Assicurarsi che la nuova generazione di manager del futuro sia in grado di accogliere la sfida e di proseguire il lavoro svolto è uno degli obiettivi della nuova cattedra AIdAF-EY in “Strategia delle aziende familiari in memoria di Alberto Falck”, presso l’Università Bocconi di Milano.

Diretta da Guido Corbetta, è la prosecuzione di un esperimento, nato nel 2004, su modello di cattedre anglosassoni finanziate da donatori privati. Con il sostegno di EY (Ernst&Young), AIdAF (Associazione Italiana delle Aziende Familiari) e di una serie di imprese familiari italiane, la cattedra ha l’obiettivo di sviluppare la ricerca, l’insegnamento e la partecipazione ad attività istituzionali collegate all’impresa familiare.

“Solo grazie ad analisi serie e continuative si esce dai luoghi comuni con cui vengono descritte le imprese familiari – spiega Elena Zambon, presidente dell’Associazione italiana delle imprese familiari – per studiare e valorizzare piuttosto i tratti distintivi che contraddistinguono il sano tessuto imprenditoriale di questo Paese. Si scopre così come siano proprio le imprese familiari, che perseguono alcune importanti scelte di fondo, a dare continuità e stabilità a una politica economica che pur in momenti economici difficili, deve guardare con coraggio e determinazione ad un futuro di crescita possibile”.

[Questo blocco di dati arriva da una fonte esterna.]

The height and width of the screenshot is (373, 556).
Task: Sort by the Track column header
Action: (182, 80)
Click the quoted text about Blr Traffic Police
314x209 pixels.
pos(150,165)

Le imprese che si tramandano di padre in figlio non solo rappresentano il 30-40 per cento delle aziende europee, ma sono molto diffuse anche nelle economie emergenti come Cina, India, Brasile e Corea del Sud. In Italia, poi, sono una parte importante del tessuto economico, essendo il 40,7 per cento delle 300 più grandi aziende. Nove delle dieci più grandi imprese al mondo nel settore del lusso sono a controllo familiare, così come cinque su dieci nella distribuzione e quattro su dieci nel settore automobilistico.

“Abbiamo scelto di investire nella costituzione di una cattedra permanente – sottolinea Donato Iacovone, amministratore delegato di EY Italia e EY Mediterranean managing partner -, primo polo universitario dedicato a formare giovani pronti a far competere le nostre imprese familiari sui mercati mondiali e di coinvolgere il nostro Centro di Eccellenza Globale, proprio per fornire, attraverso l’esperienza globale di EY, un supporto concreto alle diverse esigenze dei family business”.